AP & L $ 531,000 per megawatt
LP & L 2,211,000 per megawatt
MP & L 2,247,000 per megawatt
NOPSI 2,090,000 per megawatt

See 26 F.E.R.C. (CCH) at 65,107. Under the Commission’s remedy, however, nuclear capacity costs remain vastly disparate:

AP & L $ 858,000 per megawatt
LP & L 2,219,000 per megawatt
MP & L 2,156,000 per megawatt
NOPSI 2,094,000 per megawatt

*288See id. at 65,109. Those are still very large differences. Indeed, the disparities have changed hardly at all. In response to the argument that this result was also unduly discriminatory, the Commission stated:

What our decision purports to do is to eliminate drastic rate disparities at the wholesale rate level which are associated with units used for the mutual benefit of all companies, and to do so in a manner which disturbs the historical operation of the System as little as possible, and which allows the individual companies to retain as fully as possible the benefits of units they have financed and constructed. In other words, we have sought to achieve an equitable balance between the interests of the individual companies and the System as a whole, consistent with the System Agreement.

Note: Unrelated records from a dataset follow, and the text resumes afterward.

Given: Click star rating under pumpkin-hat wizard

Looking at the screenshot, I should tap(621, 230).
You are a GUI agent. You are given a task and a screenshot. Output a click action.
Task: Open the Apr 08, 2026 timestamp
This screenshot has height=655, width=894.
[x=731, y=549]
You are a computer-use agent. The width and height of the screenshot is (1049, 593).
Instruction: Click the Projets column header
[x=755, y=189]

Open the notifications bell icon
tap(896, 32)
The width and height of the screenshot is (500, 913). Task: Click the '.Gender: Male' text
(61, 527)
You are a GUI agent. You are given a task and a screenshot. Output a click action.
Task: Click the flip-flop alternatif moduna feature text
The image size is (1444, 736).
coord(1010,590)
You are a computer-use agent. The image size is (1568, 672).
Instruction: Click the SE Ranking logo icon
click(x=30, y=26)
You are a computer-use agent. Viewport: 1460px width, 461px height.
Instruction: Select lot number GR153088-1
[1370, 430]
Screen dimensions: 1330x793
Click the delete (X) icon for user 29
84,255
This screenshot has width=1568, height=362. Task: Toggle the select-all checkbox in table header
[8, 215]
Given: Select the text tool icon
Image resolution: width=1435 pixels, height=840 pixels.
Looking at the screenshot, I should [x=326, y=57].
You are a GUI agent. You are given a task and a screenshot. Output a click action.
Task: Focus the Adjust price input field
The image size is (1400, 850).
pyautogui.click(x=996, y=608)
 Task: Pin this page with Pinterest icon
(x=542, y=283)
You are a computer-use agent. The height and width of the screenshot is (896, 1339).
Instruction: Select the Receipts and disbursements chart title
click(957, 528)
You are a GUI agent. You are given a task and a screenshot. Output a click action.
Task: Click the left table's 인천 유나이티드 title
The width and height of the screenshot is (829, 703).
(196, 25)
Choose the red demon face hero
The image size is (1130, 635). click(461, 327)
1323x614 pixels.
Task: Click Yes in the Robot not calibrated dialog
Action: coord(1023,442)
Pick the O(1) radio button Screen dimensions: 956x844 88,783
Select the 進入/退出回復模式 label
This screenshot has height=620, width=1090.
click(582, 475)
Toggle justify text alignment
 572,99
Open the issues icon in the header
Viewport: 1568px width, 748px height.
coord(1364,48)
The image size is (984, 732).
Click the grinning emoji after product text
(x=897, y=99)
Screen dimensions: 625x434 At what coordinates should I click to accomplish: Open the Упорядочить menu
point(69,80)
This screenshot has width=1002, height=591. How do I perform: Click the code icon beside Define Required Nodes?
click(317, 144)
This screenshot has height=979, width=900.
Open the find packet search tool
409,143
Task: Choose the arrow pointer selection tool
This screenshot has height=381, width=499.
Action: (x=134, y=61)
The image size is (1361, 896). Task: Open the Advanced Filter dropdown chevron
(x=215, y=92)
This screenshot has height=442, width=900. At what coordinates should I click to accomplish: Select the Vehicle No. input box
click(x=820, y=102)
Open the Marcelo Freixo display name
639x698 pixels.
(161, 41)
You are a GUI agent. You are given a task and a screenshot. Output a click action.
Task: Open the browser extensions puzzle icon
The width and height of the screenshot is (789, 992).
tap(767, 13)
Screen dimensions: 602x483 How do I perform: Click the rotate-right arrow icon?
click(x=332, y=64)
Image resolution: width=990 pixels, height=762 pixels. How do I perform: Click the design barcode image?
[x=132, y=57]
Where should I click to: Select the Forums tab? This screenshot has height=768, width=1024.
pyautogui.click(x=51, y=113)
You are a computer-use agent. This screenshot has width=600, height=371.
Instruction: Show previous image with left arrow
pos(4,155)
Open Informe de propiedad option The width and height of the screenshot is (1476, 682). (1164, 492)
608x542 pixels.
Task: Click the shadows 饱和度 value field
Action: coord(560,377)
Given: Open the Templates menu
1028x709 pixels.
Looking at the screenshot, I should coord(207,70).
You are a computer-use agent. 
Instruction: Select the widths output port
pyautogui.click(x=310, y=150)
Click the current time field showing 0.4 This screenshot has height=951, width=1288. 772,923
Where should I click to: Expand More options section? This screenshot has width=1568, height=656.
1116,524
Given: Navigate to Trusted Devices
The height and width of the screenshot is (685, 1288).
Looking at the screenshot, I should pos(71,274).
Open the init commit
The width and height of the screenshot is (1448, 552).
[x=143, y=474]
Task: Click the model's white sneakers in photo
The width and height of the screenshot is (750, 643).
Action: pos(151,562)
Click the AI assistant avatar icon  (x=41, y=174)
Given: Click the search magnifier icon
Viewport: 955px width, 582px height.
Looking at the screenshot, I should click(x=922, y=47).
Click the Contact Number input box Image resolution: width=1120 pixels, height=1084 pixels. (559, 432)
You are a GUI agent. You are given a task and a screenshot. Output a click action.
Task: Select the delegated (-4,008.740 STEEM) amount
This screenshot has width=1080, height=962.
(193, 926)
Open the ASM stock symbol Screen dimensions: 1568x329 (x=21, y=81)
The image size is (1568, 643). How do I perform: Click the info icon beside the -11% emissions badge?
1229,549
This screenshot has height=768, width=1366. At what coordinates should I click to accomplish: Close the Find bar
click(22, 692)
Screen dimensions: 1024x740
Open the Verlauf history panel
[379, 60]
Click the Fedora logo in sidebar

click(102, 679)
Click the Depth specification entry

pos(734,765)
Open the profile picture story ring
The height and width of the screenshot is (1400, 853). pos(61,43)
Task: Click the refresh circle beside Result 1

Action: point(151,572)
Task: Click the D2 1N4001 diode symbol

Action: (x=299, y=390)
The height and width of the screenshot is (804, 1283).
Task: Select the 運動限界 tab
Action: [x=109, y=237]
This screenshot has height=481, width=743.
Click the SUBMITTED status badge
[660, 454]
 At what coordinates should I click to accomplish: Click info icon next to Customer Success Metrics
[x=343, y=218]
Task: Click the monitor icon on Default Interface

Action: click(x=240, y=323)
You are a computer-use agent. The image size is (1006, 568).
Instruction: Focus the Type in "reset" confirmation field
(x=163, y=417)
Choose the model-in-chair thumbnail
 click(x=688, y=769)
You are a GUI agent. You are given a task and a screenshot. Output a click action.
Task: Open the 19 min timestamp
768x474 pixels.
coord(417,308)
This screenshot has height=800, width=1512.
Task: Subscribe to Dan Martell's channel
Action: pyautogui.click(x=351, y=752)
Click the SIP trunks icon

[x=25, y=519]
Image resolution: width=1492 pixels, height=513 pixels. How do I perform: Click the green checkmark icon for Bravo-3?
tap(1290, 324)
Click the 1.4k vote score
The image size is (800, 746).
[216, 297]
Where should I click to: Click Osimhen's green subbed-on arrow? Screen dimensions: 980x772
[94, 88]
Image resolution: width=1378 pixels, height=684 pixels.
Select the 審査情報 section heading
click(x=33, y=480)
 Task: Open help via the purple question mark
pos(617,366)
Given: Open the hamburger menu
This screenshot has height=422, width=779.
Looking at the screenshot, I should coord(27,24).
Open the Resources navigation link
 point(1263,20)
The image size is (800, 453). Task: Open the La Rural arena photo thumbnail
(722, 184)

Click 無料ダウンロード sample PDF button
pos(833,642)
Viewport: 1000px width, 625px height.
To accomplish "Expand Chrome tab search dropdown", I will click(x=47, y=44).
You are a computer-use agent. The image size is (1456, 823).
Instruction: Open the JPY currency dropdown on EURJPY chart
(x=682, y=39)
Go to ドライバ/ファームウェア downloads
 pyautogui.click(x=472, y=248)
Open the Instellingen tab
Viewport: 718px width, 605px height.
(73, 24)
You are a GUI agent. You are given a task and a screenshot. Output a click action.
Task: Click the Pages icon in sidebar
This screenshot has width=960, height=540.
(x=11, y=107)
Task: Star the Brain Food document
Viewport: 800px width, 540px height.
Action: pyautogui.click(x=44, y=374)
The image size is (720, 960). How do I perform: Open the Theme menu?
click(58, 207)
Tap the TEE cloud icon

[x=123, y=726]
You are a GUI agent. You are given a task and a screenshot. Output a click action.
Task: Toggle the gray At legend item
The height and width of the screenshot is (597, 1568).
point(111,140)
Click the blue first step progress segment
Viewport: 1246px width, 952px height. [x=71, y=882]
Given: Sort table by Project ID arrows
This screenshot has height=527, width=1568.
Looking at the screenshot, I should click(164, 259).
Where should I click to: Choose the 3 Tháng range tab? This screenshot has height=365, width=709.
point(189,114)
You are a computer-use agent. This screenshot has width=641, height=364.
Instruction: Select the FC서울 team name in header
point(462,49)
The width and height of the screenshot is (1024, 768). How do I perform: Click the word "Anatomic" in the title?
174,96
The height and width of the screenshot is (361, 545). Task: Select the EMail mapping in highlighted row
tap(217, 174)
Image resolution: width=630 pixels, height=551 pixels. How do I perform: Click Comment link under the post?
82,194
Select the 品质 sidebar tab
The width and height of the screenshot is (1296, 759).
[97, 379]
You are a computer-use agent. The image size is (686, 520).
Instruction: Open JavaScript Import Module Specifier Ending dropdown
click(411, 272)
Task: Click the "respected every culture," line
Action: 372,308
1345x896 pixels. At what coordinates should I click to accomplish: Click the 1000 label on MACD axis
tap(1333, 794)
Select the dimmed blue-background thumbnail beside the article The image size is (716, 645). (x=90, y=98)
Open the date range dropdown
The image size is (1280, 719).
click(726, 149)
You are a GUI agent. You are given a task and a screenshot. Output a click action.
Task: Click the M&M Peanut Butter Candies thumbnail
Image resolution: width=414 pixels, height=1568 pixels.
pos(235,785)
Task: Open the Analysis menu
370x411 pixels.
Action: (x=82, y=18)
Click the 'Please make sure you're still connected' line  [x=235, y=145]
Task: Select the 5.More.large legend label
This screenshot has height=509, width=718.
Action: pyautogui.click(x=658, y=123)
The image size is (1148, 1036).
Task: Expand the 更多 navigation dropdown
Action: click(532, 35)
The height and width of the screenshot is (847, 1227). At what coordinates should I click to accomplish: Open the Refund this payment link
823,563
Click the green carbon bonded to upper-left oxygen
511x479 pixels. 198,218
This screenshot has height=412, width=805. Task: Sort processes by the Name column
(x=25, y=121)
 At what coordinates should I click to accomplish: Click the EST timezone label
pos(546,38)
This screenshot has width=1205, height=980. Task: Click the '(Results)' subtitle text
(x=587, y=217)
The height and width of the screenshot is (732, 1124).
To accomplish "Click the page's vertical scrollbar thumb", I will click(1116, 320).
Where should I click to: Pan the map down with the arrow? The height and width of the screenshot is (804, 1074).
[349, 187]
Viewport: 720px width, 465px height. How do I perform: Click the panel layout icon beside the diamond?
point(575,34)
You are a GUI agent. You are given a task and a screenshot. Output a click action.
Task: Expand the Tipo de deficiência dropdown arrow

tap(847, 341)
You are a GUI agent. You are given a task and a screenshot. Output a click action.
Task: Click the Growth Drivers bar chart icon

32 F.E.R.C. (CCH) at 61,959.

This explanation is inadequate for three reasons. First, the Commission does not explain why the remaining very great disparities should not be considered “drastic” and hence to constitute “undue discrimination.” No criteria whatever are offered for determining when such discrimination exists. Second, the argument that the Commission did not want to disturb the historical operation of the System does not support its finding because historically costs were equalized under the System. Finally, the Commission’s statement that it has attempted to allow “individual companies to retain as fully as possible the benefits of the units they have financed and constructed” is unacceptable as a rationale. As discussed at length in the majority opinion, a basic, and necessary, premise of the Commission’s jurisdiction in this case, as well as the validity of the decision, is that the companies are not autonomous and that decisions are made for the System as a whole. See maj. op. at 1540-43, 1555-56.

Second, I believe that the Commission’s explanation for its decision to include the capacity costs of all nuclear plants, rather than considering only the costs of Waterford III and Grand Gulf, or the costs of all coal and nuclear plants, is not rational. The Commission considered the capacity costs of all nuclear plants because the unforeseen problems that led to dramatic costs overruns were “unique to constructing nuclear units.” 31 F.E.R.C. (CCH) at 61,655. But the cost overruns were not unique to all nuclear plants; they were unique only to Grand Gulf and Waterford III. The investment costs of the ANO units were comparable to the investment costs of the coal units. See 32 F.E.R.C. (CCH) at 61,960. Thus, if the Commission was attempting only to address the “unique” cost overruns, which it has stated as its rationale, then it would seem reasonable to consider only the costs of Grand Gulf and Waterford III. If, however, the Commission wished to include the costs of the ANO units,' for some unexplained reason, then, it would appear, the Commission reasonably should have included the costs of the coal units as well.